Más tarde me enteré de que era indio, creo que de Méjico. Tenía la cabeza muy pequeña y andaba muy deprisa por el monte; más de una vez le seguí —aunque él cada diez pasos se volvía para rechazarme, queriendo asustarme con gruñidos y caras raras—; buscaba unas hierbas silvestres que se llevaba en manojos a la habitación y cortaba unos tallos de arbustos que luego picaba en la cocina en trozos muy pequeños, los machacaba en un almirez, dejándolos secar, quemándolos y haciendo no sé qué cosas más para sacar un poco de líquido transparente que guardaba en una botellita de barro cocido. Pero raras veces se separaba del cuarto, nunca de noche; dormía con la espalda en la puerta, sentado en el suelo con los brazos cruzados y la manta sobre los hombros, hincando la barbilla como un pájaro y sosteniendo en la mano derecha, bajo el sobaco, aquel cuchillo curvo que no dejaba a nadie, cuyo filo pasaba y repasaba mil veces con el pulgar, traspuesta su mirada, mientras hervía la papilla.
Sólo le vi una vez, un instante entre dos sueños. Era de noche todavía, aunque ya empezaba a clarear. Me desperté sabiendo que junto a mi cabecera había una sombra muy alta que jadeaba como un perro despidiendo un aliento caliente, dulzón y fermentado como un pepino en vinagre. No tuve miedo; sólo sé que no tuve miedo; tenía el pelo alborotado, la barba le salía por todas partes, el capote echado sobre los hombros y el cuello abierto, por donde asomaban unas canas. Me estaban mirando unos ojos hundidos y sombríos, retrocediendo y ocultándose en su vértigo tenebroso, tambaleándose como una conjurada aparición, cuando a mi lado surgió la voz de la tía Carmen: «¿Qué haces ahí, Enrique; pero qué haces ahí? Vete ahora mismo de aquí», incorporada sobre el costado de su cama.

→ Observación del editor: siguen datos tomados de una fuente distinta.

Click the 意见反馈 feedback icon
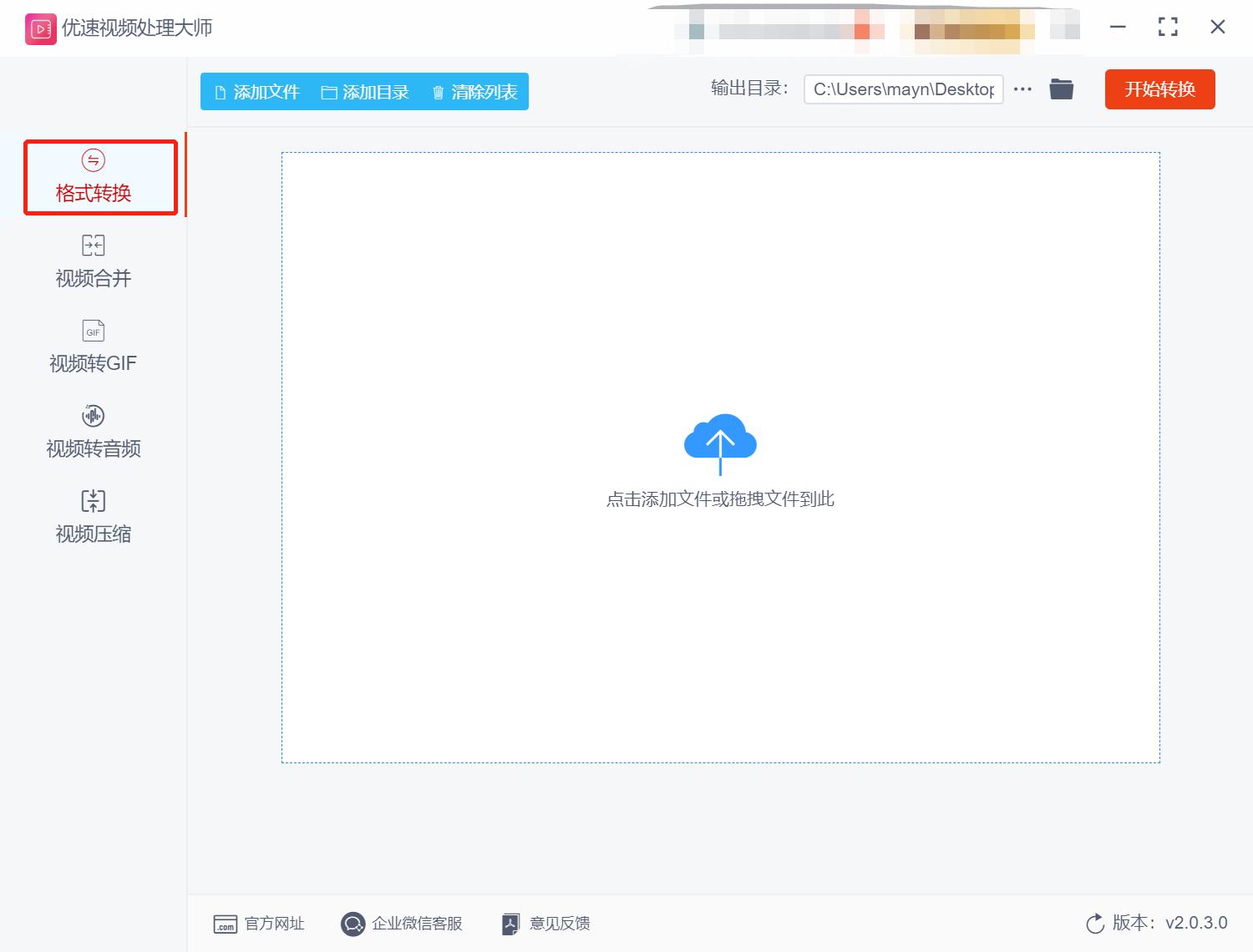This screenshot has height=952, width=1253. [510, 924]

Más tarde fue José, mientras el indio afilaba un palo, quien me advirtió que no lo dijese a nadie, porque mi tío estaba muy enfermo. Se decía que había matado a un hombre en América y que le estaban buscando para vengarse. Por eso se había escondido allí, sin salir de la habitación, acompañado siempre de un indio fiel que le cuidaba y le protegía.
No volví a verle; desaparecieron a los pocos días, aquel mismo otoño de 1915, sin que yo me enterara cómo ni cuándo, y su nombre no volvió a repetirse en San Quintín hasta el día que toda la familia —mi madre y Eulalia, llorando, vinieron a San Quintín sólo a eso— asistió a sus desiertos funerales en la abandonada capilla de la casa, último oficio que se celebró en ella. No supe nunca dónde murió ni si al final fue víctima del apetito de venganza que le perseguía. Recuerdo que se dijo algo de un manicomio, un sanatorio o no sé si un penal. Mi abuela reclamó después su cadáver y le enterraron en la fosa familiar, en el terreno que había cedido mi abuelo para cementerio de la futura comunidad de San Quintín.